The media has no problem advising us to avoid cohabiting, claiming that couples who do are bound for a lifetime of let down and even divorce should they ultimately decide to get married (see this NYT article on cohabiting here). With all of these claims flying around the internet, it’s hard not to be discouraged when you’re thinking of taking that step in your relationship.
So let’s take a moment and review this whole cohabiting thing. Can it be a terrible decision to move in with someone before marriage, even if you feel like the relationship is bound for marriage and a lifetime of happiness? Absolutely. Could cohabiting possibly cause a seemingly perfect relationship to fail? Of course it could. Any of these things are possible, but in my opinion most of the failures come as a result of not being adequately prepared to live together.
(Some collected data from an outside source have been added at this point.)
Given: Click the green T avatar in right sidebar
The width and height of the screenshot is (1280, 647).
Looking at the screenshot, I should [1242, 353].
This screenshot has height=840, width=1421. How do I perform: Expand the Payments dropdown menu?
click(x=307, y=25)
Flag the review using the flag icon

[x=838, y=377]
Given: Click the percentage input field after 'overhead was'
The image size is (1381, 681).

When I originally started writing this post, I wanted to focus on multiple steps you can take, steps that I have taken myself in my own relationship, in order to happily live with your partner. But the more I thought about it, the more I realized that there is only ONE key to successfully living together. While the little things matter, like deciding how to combine your furniture, what DIY Pinterest projects you’ll do to redecorate, or who will do what chores in the house, everything boils down to communication. Poor communication can 100% lead to relationship failure, and it can do the exact same thing to your live-in boyfriend situation. If you want your move to be a success, then talk about it. Talk about it again. And then, talk about it some more.
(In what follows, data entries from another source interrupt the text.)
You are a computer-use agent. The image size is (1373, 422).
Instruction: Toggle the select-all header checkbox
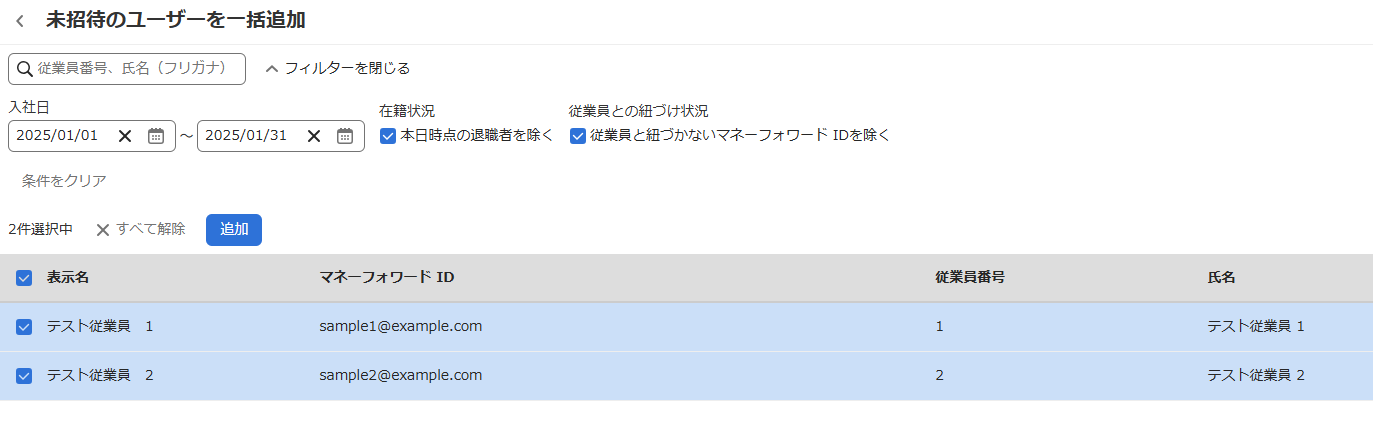(24, 278)
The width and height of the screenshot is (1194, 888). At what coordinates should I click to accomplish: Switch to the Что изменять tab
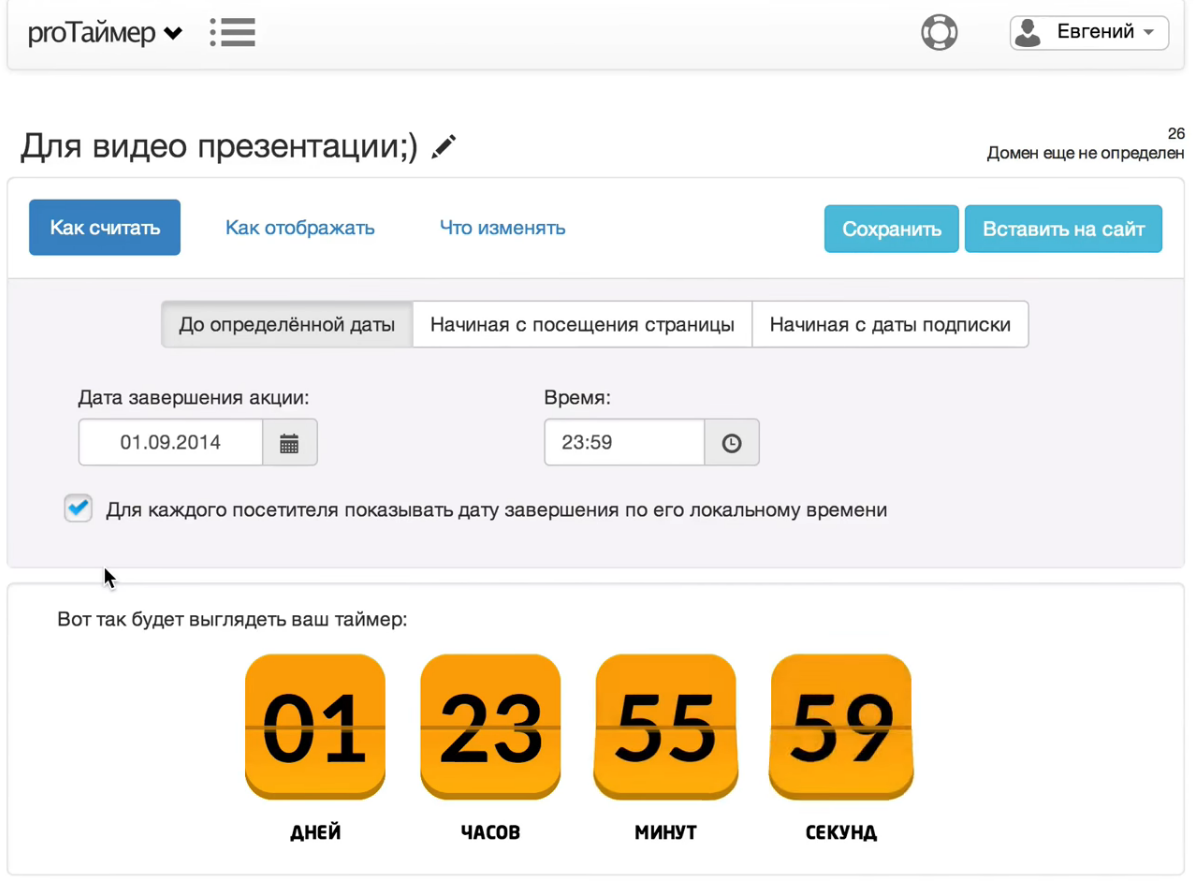pyautogui.click(x=503, y=228)
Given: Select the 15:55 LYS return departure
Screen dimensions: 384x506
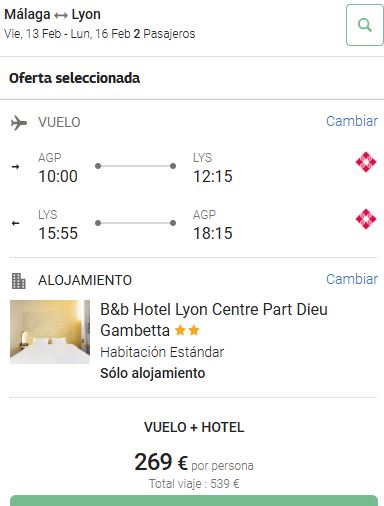Looking at the screenshot, I should 58,224.
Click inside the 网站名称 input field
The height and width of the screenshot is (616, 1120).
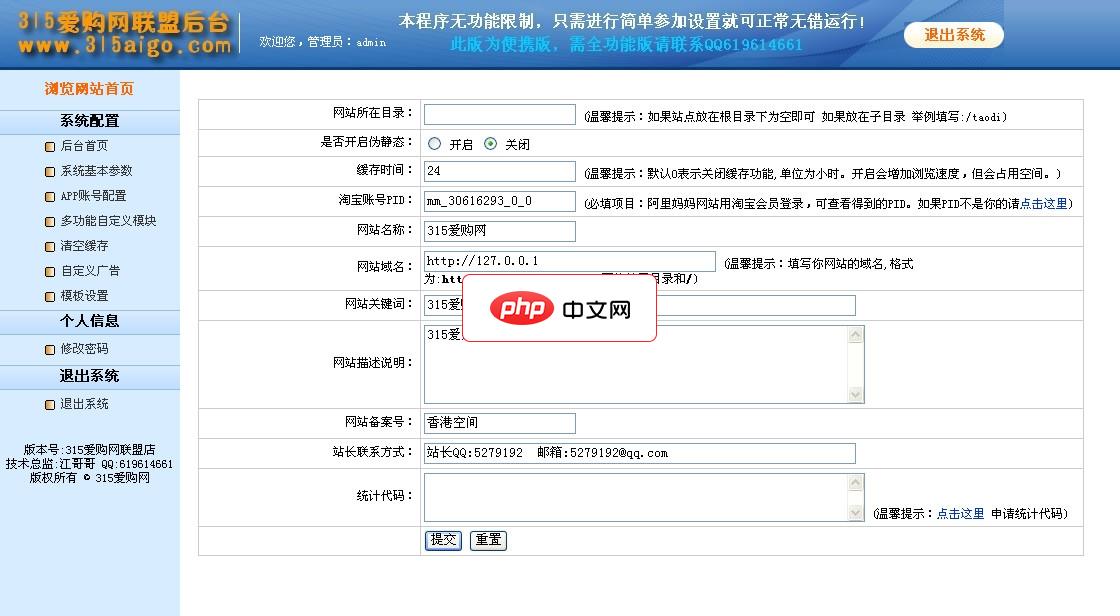pos(500,231)
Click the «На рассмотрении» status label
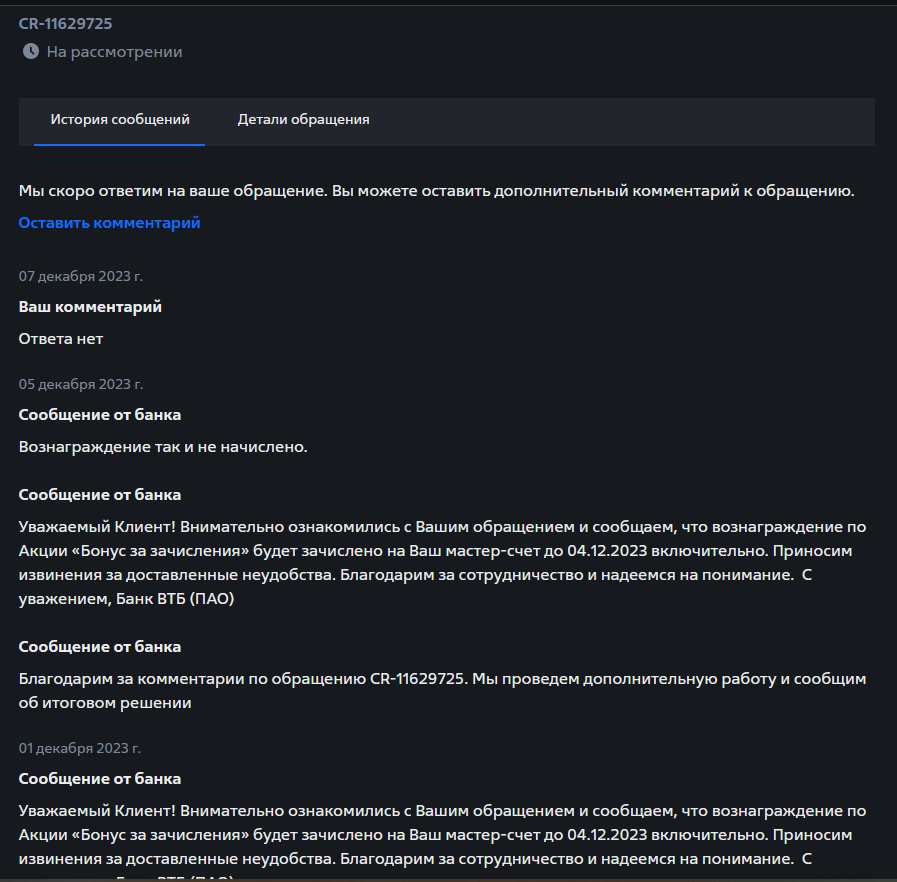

When John and I started dating, we knew that one day there would come a time in our relationship where we either took the next step and continued, or ended the relationship. We were 1,000 miles apart, and it was difficult to feel present in each other’s lives when we weren’t physically together. Naturally, the topic of moving in together came up. However, it wasn’t a one and done conversation. It was many, many conversations weighing the pros and cons and what it meant for our relationship. As a result, we’re happy, we love living together, and most importantly-we’re on the same page because we took the time to communicate clearly with each other about moving in together.
So this is where I feel the media has it all wrong: yes, cohabiting can have a downside, and it may absolutely lead to unhappy marriages down the road, but this could easily be avoided by clearly communicating with your partner about the move and what it means to each of you before taking the plunge.